Monday: We're getting stuck into construction at Haringey's Lordship Recreation Ground, where we're building the second of 10 natural play spaces planned for this year. I attend the stakeholders' meeting led by the Friends of the Park to go over the final preparations for Friday's big volunteer day, when Bank of America Merrill Lynch will be sending some of its staff to help. These meetings are important, but today we don't seem to get beyond two hours of squabbling over the right kind of wildflower seed.
Tuesday: I phone a friend to ask for a second opinion on a safe working load calculation for a treehouse project. He also designs playgrounds but works for a private company in Germany.
Wednesday: We're moving tree trunks that will be made into wood sculptures of a giant spider, snake and dragon by one of our chainsaw carvers. We meet the telehandler crew, artists in their own right, who begin reversing the huge four-ton logs up a narrow alleyway with three inches either side. During a break, I chat to Steve, the telehandler driver. "So what are you doing in this whole set-up, then?" he asks. When I pause to think what would best sum up my input, he cuts me short: "So you don't know what you're doing." I just laugh.
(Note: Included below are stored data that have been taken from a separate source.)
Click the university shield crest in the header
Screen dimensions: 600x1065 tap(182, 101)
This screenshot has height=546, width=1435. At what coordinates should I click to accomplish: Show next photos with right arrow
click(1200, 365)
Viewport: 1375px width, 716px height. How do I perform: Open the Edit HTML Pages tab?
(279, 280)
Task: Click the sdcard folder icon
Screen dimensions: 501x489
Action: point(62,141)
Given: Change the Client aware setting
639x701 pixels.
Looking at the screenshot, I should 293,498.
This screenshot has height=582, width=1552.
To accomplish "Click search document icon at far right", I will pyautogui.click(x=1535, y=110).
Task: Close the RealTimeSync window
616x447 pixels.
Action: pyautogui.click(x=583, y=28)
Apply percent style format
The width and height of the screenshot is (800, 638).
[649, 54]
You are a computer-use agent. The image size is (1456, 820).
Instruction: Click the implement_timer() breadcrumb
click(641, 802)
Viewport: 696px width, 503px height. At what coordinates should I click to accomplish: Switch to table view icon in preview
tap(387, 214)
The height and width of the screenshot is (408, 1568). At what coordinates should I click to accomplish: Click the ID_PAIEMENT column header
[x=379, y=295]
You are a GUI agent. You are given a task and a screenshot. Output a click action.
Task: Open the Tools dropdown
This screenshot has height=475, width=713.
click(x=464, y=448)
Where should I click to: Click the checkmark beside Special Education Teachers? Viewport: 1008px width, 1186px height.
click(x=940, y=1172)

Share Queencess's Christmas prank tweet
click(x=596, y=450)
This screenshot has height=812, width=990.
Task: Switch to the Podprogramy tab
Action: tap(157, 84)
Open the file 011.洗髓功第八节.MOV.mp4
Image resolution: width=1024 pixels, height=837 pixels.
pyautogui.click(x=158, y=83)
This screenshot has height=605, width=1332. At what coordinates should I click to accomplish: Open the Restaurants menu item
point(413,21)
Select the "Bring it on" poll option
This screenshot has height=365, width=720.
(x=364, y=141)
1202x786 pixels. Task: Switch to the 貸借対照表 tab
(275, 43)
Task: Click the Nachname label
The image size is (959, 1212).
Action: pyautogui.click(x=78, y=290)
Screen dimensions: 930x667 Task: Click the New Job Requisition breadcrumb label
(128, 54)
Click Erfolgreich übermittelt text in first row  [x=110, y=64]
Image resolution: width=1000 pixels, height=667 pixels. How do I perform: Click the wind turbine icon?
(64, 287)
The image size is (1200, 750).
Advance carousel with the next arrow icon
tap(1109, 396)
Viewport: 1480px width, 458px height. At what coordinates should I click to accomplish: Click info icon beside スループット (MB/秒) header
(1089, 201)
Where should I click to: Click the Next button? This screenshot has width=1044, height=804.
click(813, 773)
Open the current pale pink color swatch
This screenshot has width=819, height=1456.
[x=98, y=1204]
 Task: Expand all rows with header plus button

Thursday: I get drawn into a debate with a colleague, Bernard Spiegal from Playlink. He thinks natural play features such as fallen trees should be left without safety surfaces. "Trees in the woods don't have a safety surface - that would be unnatural," he says. I'm beginning to see his point.
Friday: The big volunteer day at Lordship Rec. About 170 interns from the bank are doing their bit, digging in edge boards along a woodland path and giving the old adventure playground a facelift. I stopped feeling guilty about using free labour when I realised that we're doing the companies a big favour. Previously, their staff had to bond at expensive paintballing sessions. Now they dig for charity, project an image of social responsibility and save money too.
London Play campaigns for better play spaces and services and supports play work in the capital.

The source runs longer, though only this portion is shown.